-- START OF Listed records --

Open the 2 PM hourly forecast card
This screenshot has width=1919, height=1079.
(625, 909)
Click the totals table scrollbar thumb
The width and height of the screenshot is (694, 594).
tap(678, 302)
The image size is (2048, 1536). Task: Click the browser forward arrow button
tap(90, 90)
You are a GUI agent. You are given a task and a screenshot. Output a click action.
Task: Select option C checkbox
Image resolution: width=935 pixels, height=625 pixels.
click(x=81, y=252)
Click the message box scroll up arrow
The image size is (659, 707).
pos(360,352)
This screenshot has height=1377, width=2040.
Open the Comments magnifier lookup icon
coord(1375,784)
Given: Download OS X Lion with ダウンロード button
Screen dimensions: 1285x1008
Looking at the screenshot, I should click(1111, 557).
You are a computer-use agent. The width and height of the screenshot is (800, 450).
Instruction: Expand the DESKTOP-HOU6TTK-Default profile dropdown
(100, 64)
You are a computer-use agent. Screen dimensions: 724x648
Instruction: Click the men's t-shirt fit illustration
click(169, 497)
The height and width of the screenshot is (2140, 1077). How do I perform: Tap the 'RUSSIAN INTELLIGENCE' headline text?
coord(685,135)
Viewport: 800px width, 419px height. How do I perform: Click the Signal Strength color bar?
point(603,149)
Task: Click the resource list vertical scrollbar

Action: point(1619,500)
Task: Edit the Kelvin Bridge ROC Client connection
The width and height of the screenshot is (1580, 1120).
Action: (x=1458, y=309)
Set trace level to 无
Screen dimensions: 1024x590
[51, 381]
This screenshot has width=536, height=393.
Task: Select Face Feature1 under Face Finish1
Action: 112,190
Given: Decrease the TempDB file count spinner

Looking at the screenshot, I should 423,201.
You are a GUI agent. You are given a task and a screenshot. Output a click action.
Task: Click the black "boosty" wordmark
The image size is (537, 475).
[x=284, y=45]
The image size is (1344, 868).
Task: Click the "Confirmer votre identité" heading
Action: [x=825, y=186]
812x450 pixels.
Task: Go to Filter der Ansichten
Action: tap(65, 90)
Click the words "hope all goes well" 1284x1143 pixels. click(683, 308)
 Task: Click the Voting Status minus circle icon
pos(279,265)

-- END OF Listed records --

* Written request
Reproduce every row above, substituting "scroll bar" for each occurrence of "scrollbar" and keeping everything else the same.

* Response
Open the 2 PM hourly forecast card
This screenshot has width=1919, height=1079.
(625, 909)
Click the totals table scroll bar thumb
The width and height of the screenshot is (694, 594).
tap(678, 302)
The image size is (2048, 1536). Task: Click the browser forward arrow button
tap(90, 90)
You are a GUI agent. You are given a task and a screenshot. Output a click action.
Task: Select option C checkbox
Image resolution: width=935 pixels, height=625 pixels.
click(x=81, y=252)
Click the message box scroll up arrow
The image size is (659, 707).
pos(360,352)
This screenshot has height=1377, width=2040.
Open the Comments magnifier lookup icon
coord(1375,784)
Given: Download OS X Lion with ダウンロード button
Screen dimensions: 1285x1008
Looking at the screenshot, I should click(1111, 557).
You are a computer-use agent. The width and height of the screenshot is (800, 450).
Instruction: Expand the DESKTOP-HOU6TTK-Default profile dropdown
(100, 64)
You are a computer-use agent. Screen dimensions: 724x648
Instruction: Click the men's t-shirt fit illustration
click(169, 497)
The height and width of the screenshot is (2140, 1077). How do I perform: Tap the 'RUSSIAN INTELLIGENCE' headline text?
coord(685,135)
Viewport: 800px width, 419px height. How do I perform: Click the Signal Strength color bar?
point(603,149)
Task: Click the resource list vertical scroll bar

Action: point(1619,500)
Task: Edit the Kelvin Bridge ROC Client connection
The width and height of the screenshot is (1580, 1120).
Action: (x=1458, y=309)
Set trace level to 无
Screen dimensions: 1024x590
[51, 381]
This screenshot has width=536, height=393.
Task: Select Face Feature1 under Face Finish1
Action: 112,190
Given: Decrease the TempDB file count spinner

Looking at the screenshot, I should 423,201.
You are a GUI agent. You are given a task and a screenshot. Output a click action.
Task: Click the black "boosty" wordmark
The image size is (537, 475).
[x=284, y=45]
The image size is (1344, 868).
Task: Click the "Confirmer votre identité" heading
Action: [x=825, y=186]
812x450 pixels.
Task: Go to Filter der Ansichten
Action: tap(65, 90)
Click the words "hope all goes well" 1284x1143 pixels. click(683, 308)
 Task: Click the Voting Status minus circle icon
pos(279,265)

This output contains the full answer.